Pero éste disparó su fusil, y la bala, arrastrada por una impulsión vertiginosa, le fue al encuentro para detenerlo en su arranque de locura, abrasándole el pecho y tumbándolo de espaldas en el suelo. Esto fue tan rápido, que el golpe seco de su caída, levantándose entre un grito de rabia, fue el eco pesado y lúgubre de la detonación que se produjo.
Aún no había tocado el suelo, cuando Fermín, revolviéndose con el esfuerzo rápido de la fiera herida, se levantó abalanzándose, ciego, hacia el centinela que preparaba su fusil de nuevo, gritando por el cabo; pero se estrelló contra la reja sin conseguir abrirse paso. Allí, rabioso, forcejeando hasta desgarrarse las carnes por querer pasar su espantosa cabeza por entre el espacio de dos barrotes, tomó entre sus puños otros dos, zamarreándolos con vigor centuplicado, capaz de arrancarlos, moviendo la reja toda, que crujió en un largo quejido, como si sintiese destroncarse, sus miembros metálicos.
En aquel esfuerzo de un segundo, esfuerzo sobrehumano, monstruoso, pareció gastar las energías todas de su vida, pues cerró los ojos entre temblores violentos y resuellos rápidos, entrecortados y difíciles.

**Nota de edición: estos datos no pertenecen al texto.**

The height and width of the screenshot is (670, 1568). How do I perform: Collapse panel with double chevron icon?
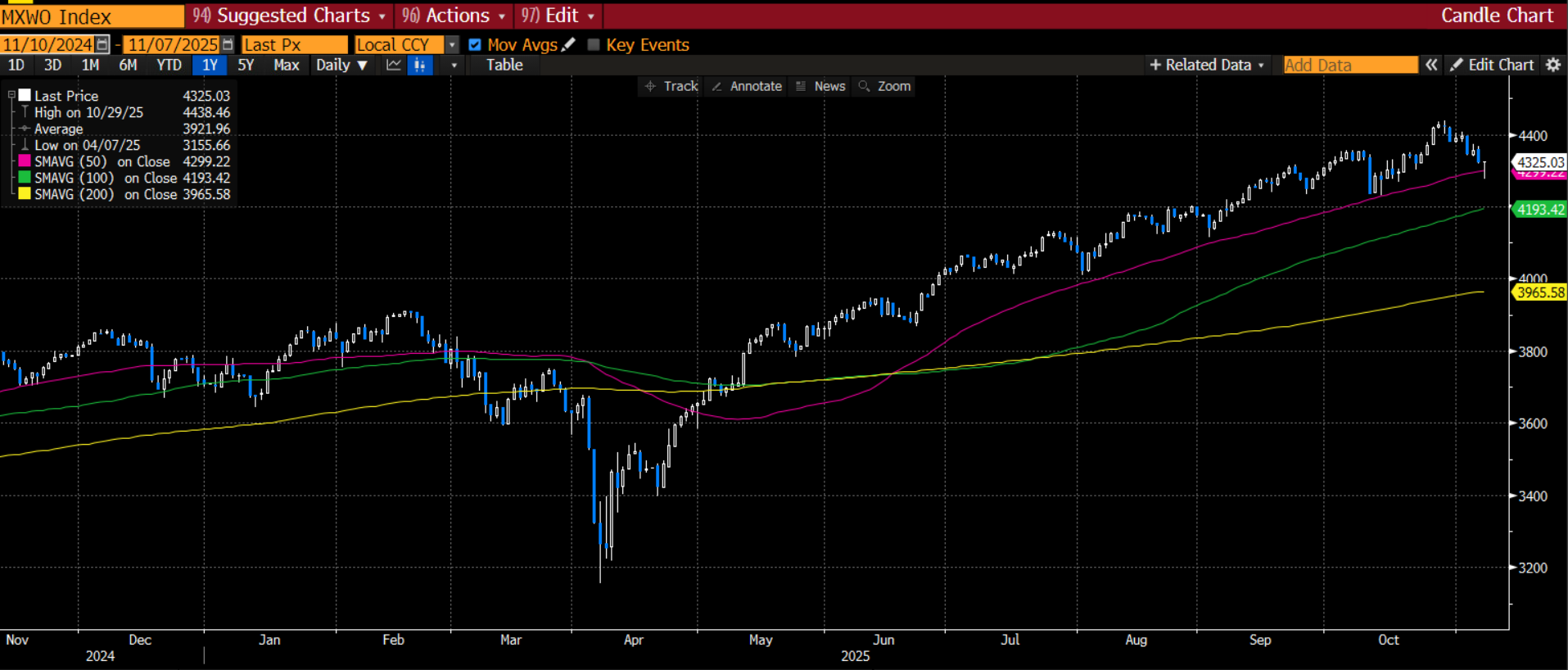[x=1431, y=65]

Después volvió a abrirlos, húmedos y tristes, iluminados por la luz de la razón, ausente en ellos desde antes que por primera vez los hiriera la luz del día; y envolviendo al centinela en una mirada de angustia, llena de una amarga expresión que nunca sus miradas habían tenido, le dijo con voz quejumbrosa, débil, que parecía abrirse paso apenas al través de una espuma sanguinolenta que ya le llenaba la boca: "Qué bárbaro, hermano... me lastimaste!..."

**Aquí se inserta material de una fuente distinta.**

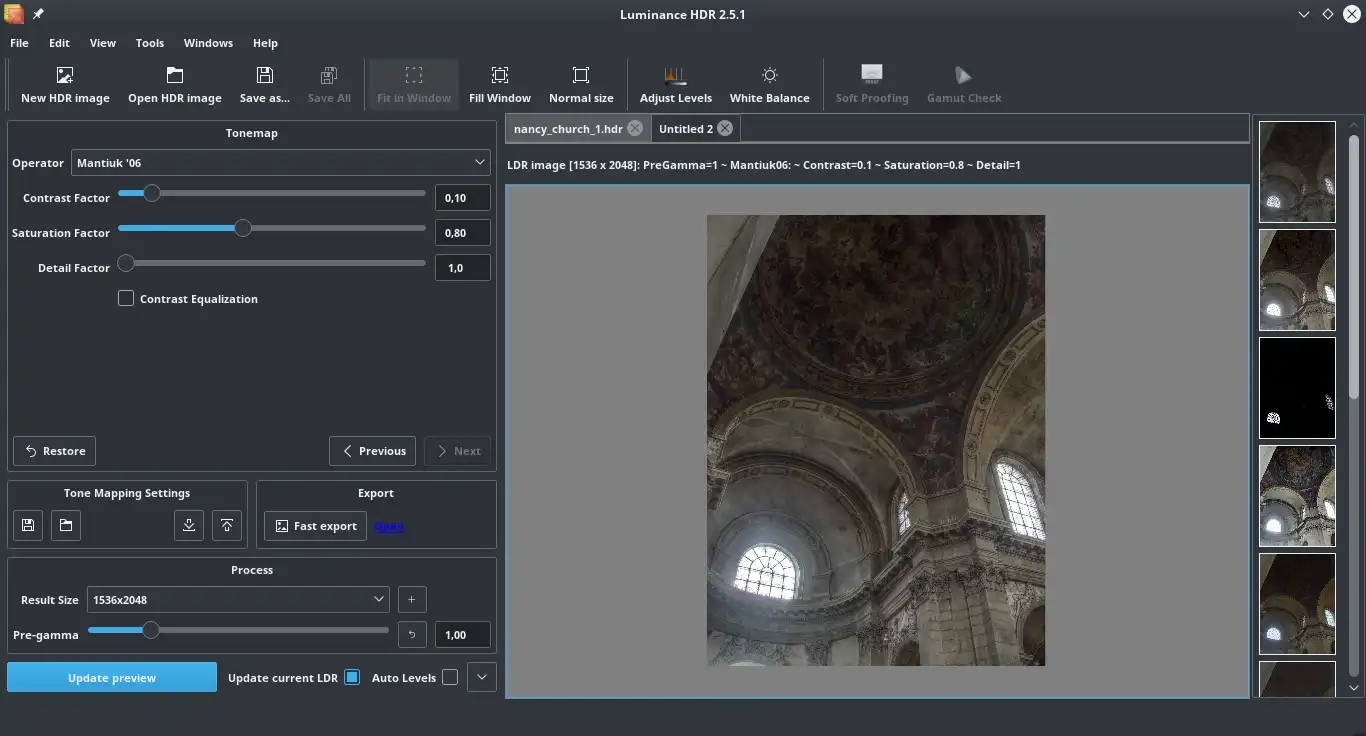
Task: Expand the arrow next to Auto Levels
Action: [482, 677]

Sus brazos se aflojaron, su cabeza pegó en el pretil de la reja, produciendo un ruido mate, y rodó por el suelo, silenciosamente, para no levantarse nunca más.
La detonación, el grito y el ruido, pusieron en movimiento en un instante a todo el cuartel. El oficial salió al patio, la guardia corrió a sus armas, la soldadesca, despertada con sobresalto, se levantaba y corría, saliendo en confusión, desatinada, sin saber de lo que se trataba ni adónde dirigirse, y los presos, fuera de su calabozo, se aglomeraban alrededor del pobre loco, cuyo cuerpo ensangrentado alumbraba la luz del farol. Ordenes, gritos, ruidos de armas, carreras por las cuadras, pisoteos en las tarimas, se oían a la vez, confundidos, produciendo un rumor sordo, que sonaba como un amplio murmullo malhumorado y enorme, creciente más y más.
Pronto se supo el origen de aquella barahúnda, que fue disminuyendo poco a poco.
Se reveló el centinela, levantó el cadáver y se mandó que todos volvieran a sus puestos.
Empezaron a acallar los rumores; las corridas por las cuadras y pisoteos por las tarimas se hicieron menos frecuentes; se oyeron los últimos ruidos de armas, los últimos comentarios, y un cuarto de hora más tarde todo estaba enquiciado y tranquilo. El frío egoísmo convidaba al descanso y el viejo cuartel volvió a sumirse en su letargo de la media noche, sólo interrumpido por los cuchicheos de la guardia y por las palmadas con que, a ratos, los centinelas anunciaban estar alertas.